Consequently, preoperative 3D-FSE T1W plaque imaging for cervical carotid artery stenosis could demonstrate the deference in the ability for development of MES on TCD during exposure procedure of the carotid arteries in CEA between the highest signal intensity in the plaque and the signal intensity at the position with showing the highest degree of stenosis. It may be important for assessment for the plaque vulnerability in cervical carotid artery stenosis to carefully choose the position to measure the signal intensity of the plaque, not only the position with showing the maximum stenosis but also that with showing the highest signal intensity.

Acknowledgements

This work was partly supported by Grant-in-Aid for Strategic Medical Science Research (S1491001, 2014-2018) from the Ministry of Education, Culture, Sports, Science and Technology of Japan; Grant-in-Aid for Scientific Research (15K10313) from Japan Society for the Promotion of Science.

References

1) Spencer MP. Transcranial Doppler monitoring and causes of stroke from carotid endarterectomy. Stroke 1997;28:685-691.

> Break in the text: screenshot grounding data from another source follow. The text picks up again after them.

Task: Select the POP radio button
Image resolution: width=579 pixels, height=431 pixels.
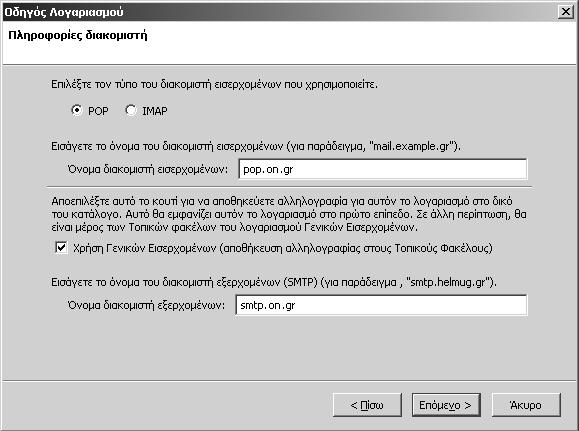Action: (77, 110)
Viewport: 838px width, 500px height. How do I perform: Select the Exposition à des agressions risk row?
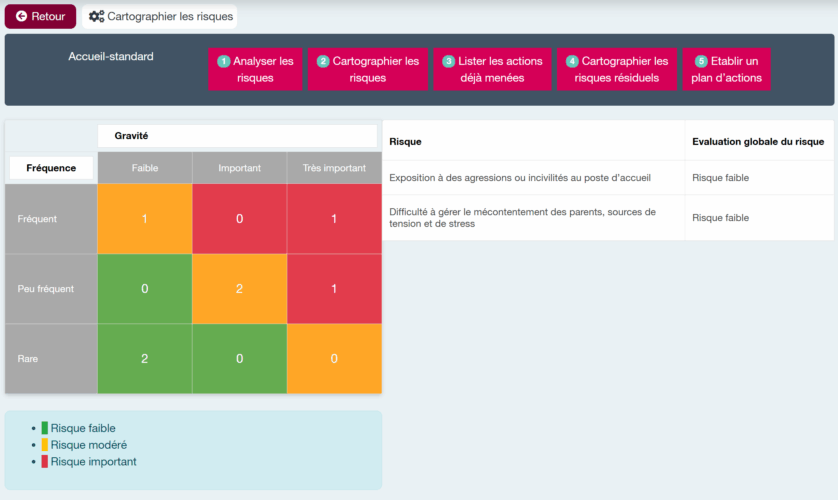(520, 178)
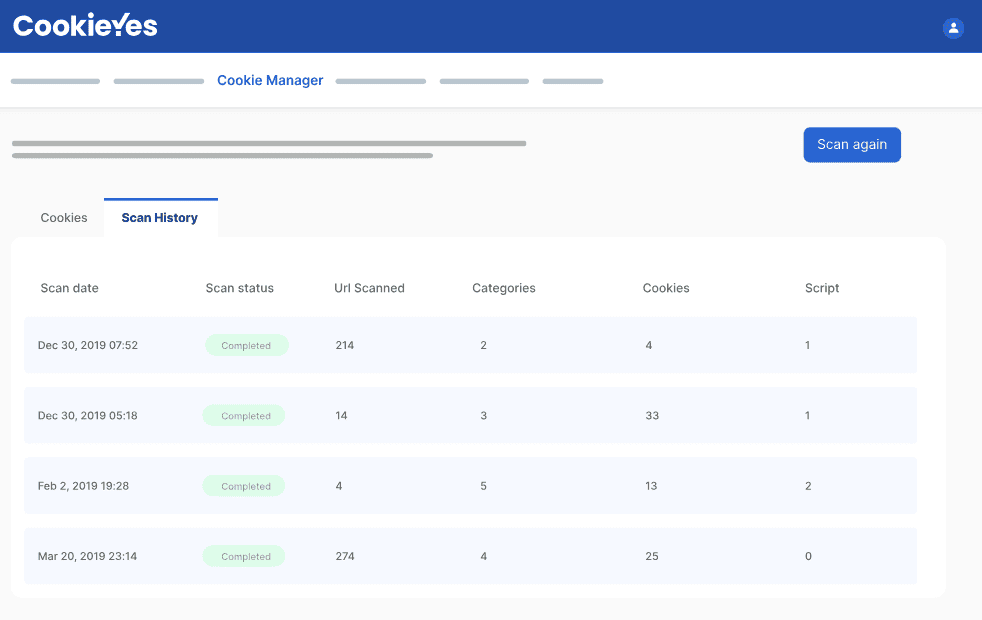The height and width of the screenshot is (620, 982).
Task: Click the Categories column header
Action: [503, 288]
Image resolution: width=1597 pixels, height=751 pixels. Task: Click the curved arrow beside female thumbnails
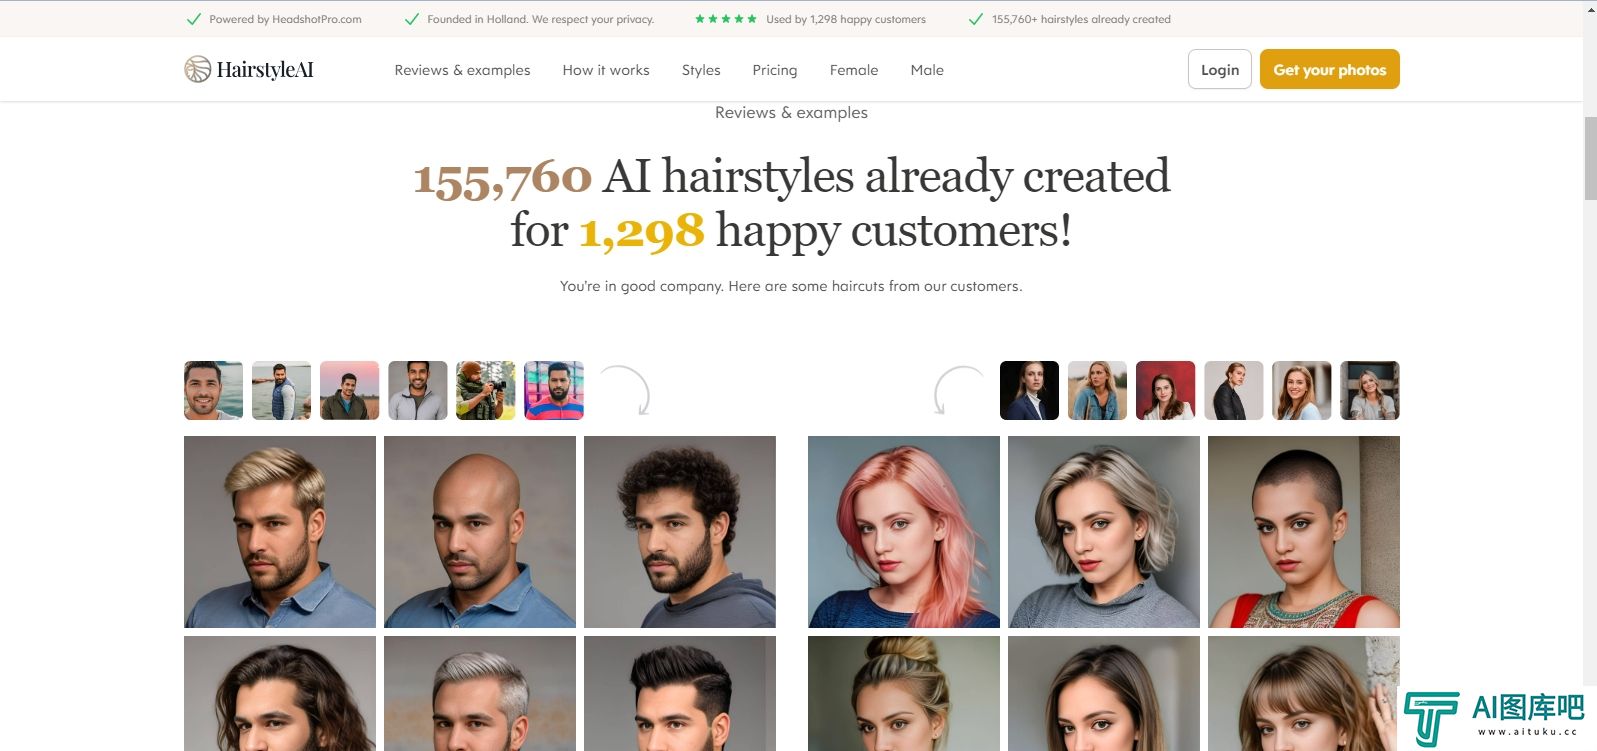point(959,390)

2) Narumi S, Sasaki M, Natori T, Yamaguchi Oura M, Ogasawara K, Kobayashi M, Sato Y, Ogasawara Y, Hitomi J, Terayama Y. Carotid plaque characterization using 3D T1-weighted MR imaging with histopathologic validation: a comparison with 2D technique. AJNR Am J Neuroradiol. 2015;36:751-6.

Figures

Figure 1 Curved planar reformation (CPR) image and CRmax_size and CRmax_intesity

CPR image was reformatted from volume data of 3D-FSE T1W plaque imaging and the slices perpendicular to carotid artery were reformatted for measurement. Then, CRmax_size was measured on the slice showing maximum sectional plaque size (maximum stenosis) and CRmax_intesity was done on the slice showing maximum signal intensity in all.


Figure 2 Comparisons in contrast ratio in patients between without and with microembolic signal (MES) exposure procedure of carotid arteries in endarterectomy

When the position with the maximum stenosis was corresponding to that with the maximum signal intensity (left), the cut-off value to predict the development of MES could be clearly determined. On the other hand, when the two positions did not match (middle and right), it was difficult to clearly divide the groups without and with MES.